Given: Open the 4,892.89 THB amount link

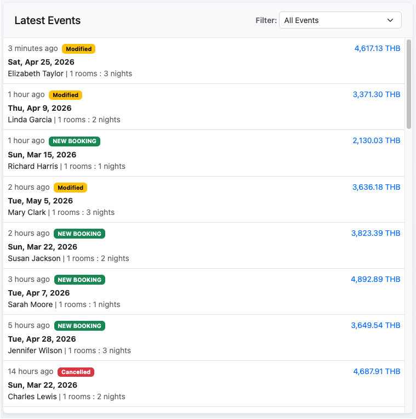Looking at the screenshot, I should pyautogui.click(x=375, y=279).
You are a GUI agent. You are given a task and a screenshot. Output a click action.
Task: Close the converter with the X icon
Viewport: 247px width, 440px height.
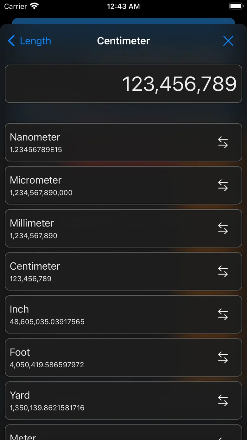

****

Copy out the lines above unchanged. Skip the images.

SOLUTION FOR THIS PROBLEM:
Given: Open the 4,892.89 THB amount link

Looking at the screenshot, I should pyautogui.click(x=375, y=279).
You are a GUI agent. You are given a task and a screenshot. Output a click action.
Task: Close the converter with the X icon
Viewport: 247px width, 440px height.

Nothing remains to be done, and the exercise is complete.